▶ [ACTIVITY] Line count for "Locate": tally the lines of the records below that contain it, and give only that number.

Start of AVAILABLE RECORDS

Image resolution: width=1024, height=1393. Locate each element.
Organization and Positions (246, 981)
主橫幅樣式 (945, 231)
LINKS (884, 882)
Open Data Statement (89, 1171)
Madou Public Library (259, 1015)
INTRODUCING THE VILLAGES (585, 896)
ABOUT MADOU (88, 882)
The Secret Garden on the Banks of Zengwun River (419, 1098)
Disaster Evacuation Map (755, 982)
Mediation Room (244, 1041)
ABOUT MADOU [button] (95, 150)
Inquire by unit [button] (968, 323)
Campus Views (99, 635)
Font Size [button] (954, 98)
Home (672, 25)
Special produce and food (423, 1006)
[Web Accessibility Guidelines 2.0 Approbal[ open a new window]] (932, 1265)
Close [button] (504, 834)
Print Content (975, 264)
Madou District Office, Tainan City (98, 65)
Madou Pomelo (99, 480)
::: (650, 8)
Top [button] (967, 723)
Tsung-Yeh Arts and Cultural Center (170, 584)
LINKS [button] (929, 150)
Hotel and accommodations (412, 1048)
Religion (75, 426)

End of AVAILABLE RECORDS
Start of AVAILABLE RECORDS

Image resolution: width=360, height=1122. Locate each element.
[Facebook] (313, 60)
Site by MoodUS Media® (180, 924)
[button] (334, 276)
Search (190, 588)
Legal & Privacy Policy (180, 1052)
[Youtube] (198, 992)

End of AVAILABLE RECORDS
Start of AVAILABLE RECORDS

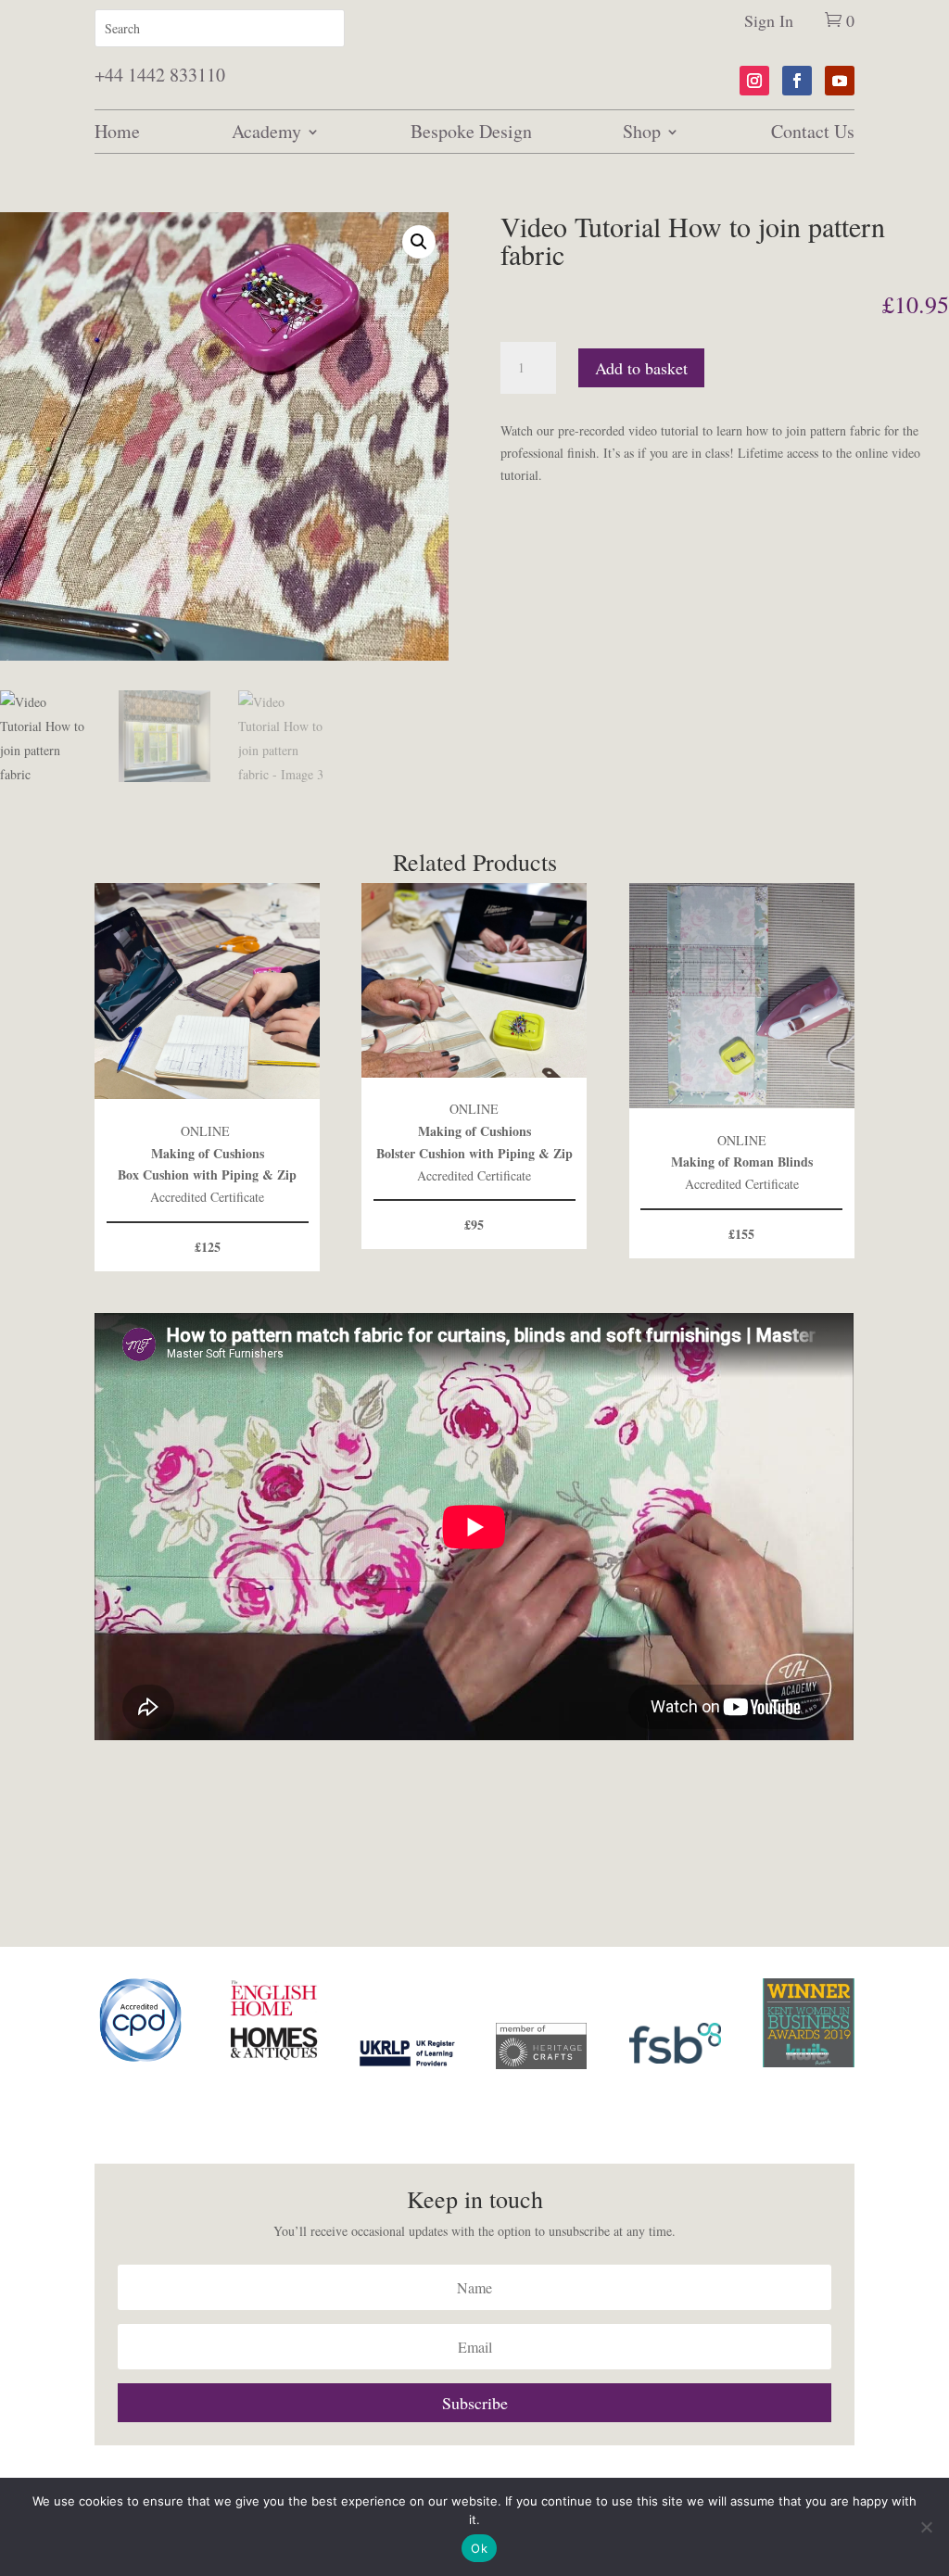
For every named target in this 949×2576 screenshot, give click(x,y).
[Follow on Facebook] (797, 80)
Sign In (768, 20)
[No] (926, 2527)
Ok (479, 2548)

End of AVAILABLE RECORDS

▶ [WRITTEN RESPONSE] 2